## WORK REQUEST
For each line in the data below that holds "agent", return a copy.

## AVAILABLE DATA

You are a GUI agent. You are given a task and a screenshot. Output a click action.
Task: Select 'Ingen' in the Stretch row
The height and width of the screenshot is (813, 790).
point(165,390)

---

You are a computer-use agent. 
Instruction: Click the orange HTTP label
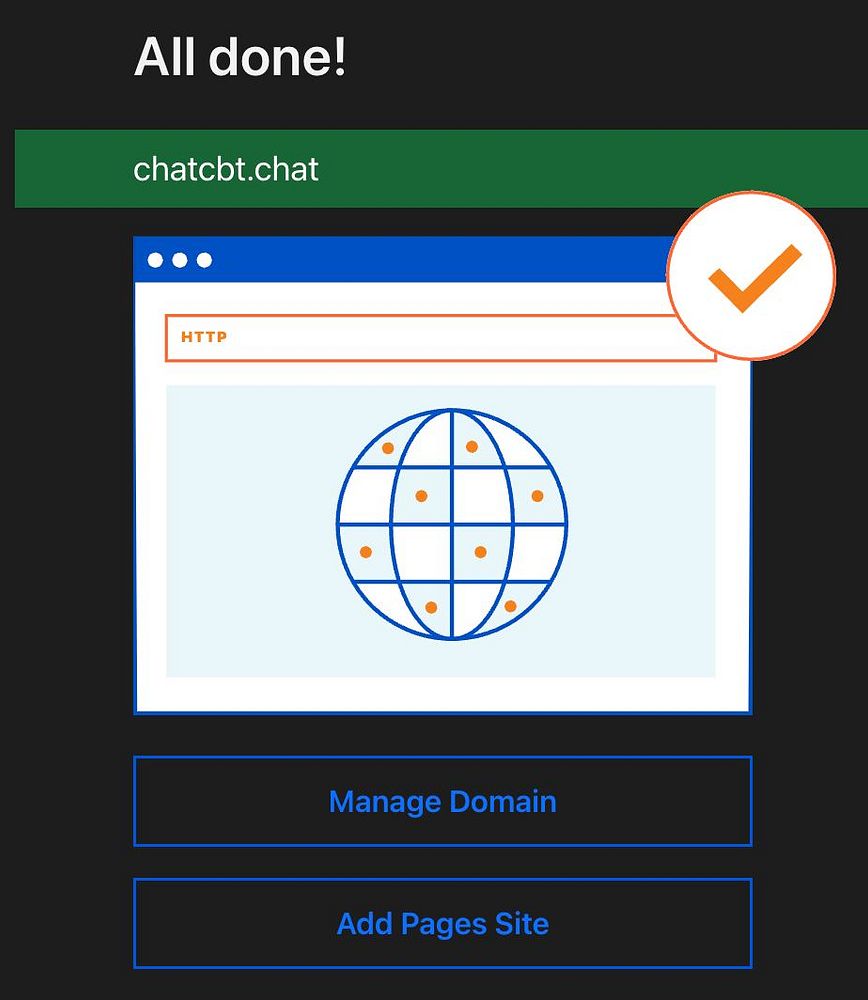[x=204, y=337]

## WRITTEN ANSWER
You are a GUI agent. You are given a task and a screenshot. Output a click action.
You are a computer-use agent. 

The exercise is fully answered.